Mira mis brazos tatuados
Antes, los tatuajes eran como las medallas: sólo las llevaban quienes lo merecían. Las vías para alcanzar tan alta distinción eran principalmente tres: el hampa, el Tercio, la flota o la pertenencia a una de esas tribus que se denominaban "salvajes" y que solían habitar en los trópicos y otras geografías propias de la aventura. El hombre tatuado solía ser un tipo patibulario al que poco o nada le importaban las modas y que solía dar con sus huesos en una fosa común tras una vida repleta de calamidades, humillaciones y alguna otra hazaña.
Sin embargo, a mediados de los años noventa, el tatuaje empezó a ser algo chic. Aunque nada presagiaba la auténtica plaga en que se han convertido nuestros campos de fútbol y nuestras playas en los inmensos catálogos de aberraciones iconográficas. En algunos personajes no hay rincón de la sudorosa epidermis humana que hoy no exhiba una calavera asesina, un águila imperial o la cara de Leo Messi o de Cristiano Ronaldo, un ideograma chino o cualquier símbolo multicultural y primitivo.
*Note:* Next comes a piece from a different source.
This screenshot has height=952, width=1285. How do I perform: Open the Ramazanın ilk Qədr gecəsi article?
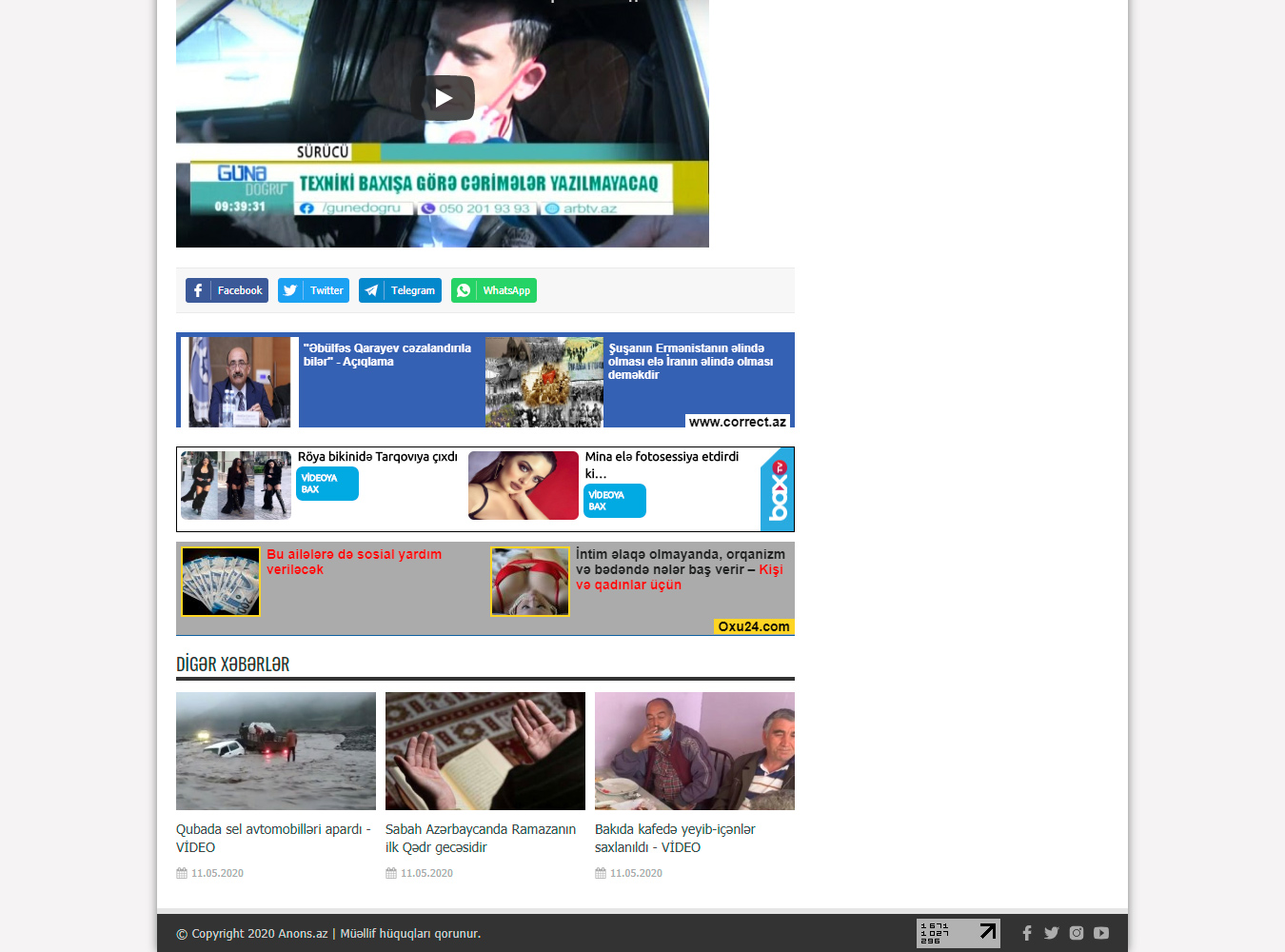pos(481,838)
Como todo en este mundo contemporáneo, al tatuaje le ha alcanzado la banalización. Entre los dibujos sagrados y proféticos que muestra la piel de cualquier futbolista profesional o pelotari playero, dista un concepto tan difuso como fundamental para comprender nuestro mundo actual: la autenticidad. Recordamos los contundentes tatuajes que exhibía el marinero loco de amor de la copla de la Piquer "...con este nombre de mujer / es el recuerdo de un pasado / que nunca más ha de volver".
El problema del tatuaje ("tatoo", como le llaman las nuevas generaciones sin ningún sonrojo) es que sobrecarga aún más de imágenes un mundo que ya está saturado de ellas.
El hecho de que ya apenas se pueda admirar un cuerpo sin que se interponga un dibujo o caligrafía esmerada y cursi es una verdadera tragedia.
Un ejemplo más del mucho ruido que ensordece nuestro mundo de hoy. Además de un simple y puro escaparate.
José Antonio Gutiérrez González, Piedras Blancas (Castrillón)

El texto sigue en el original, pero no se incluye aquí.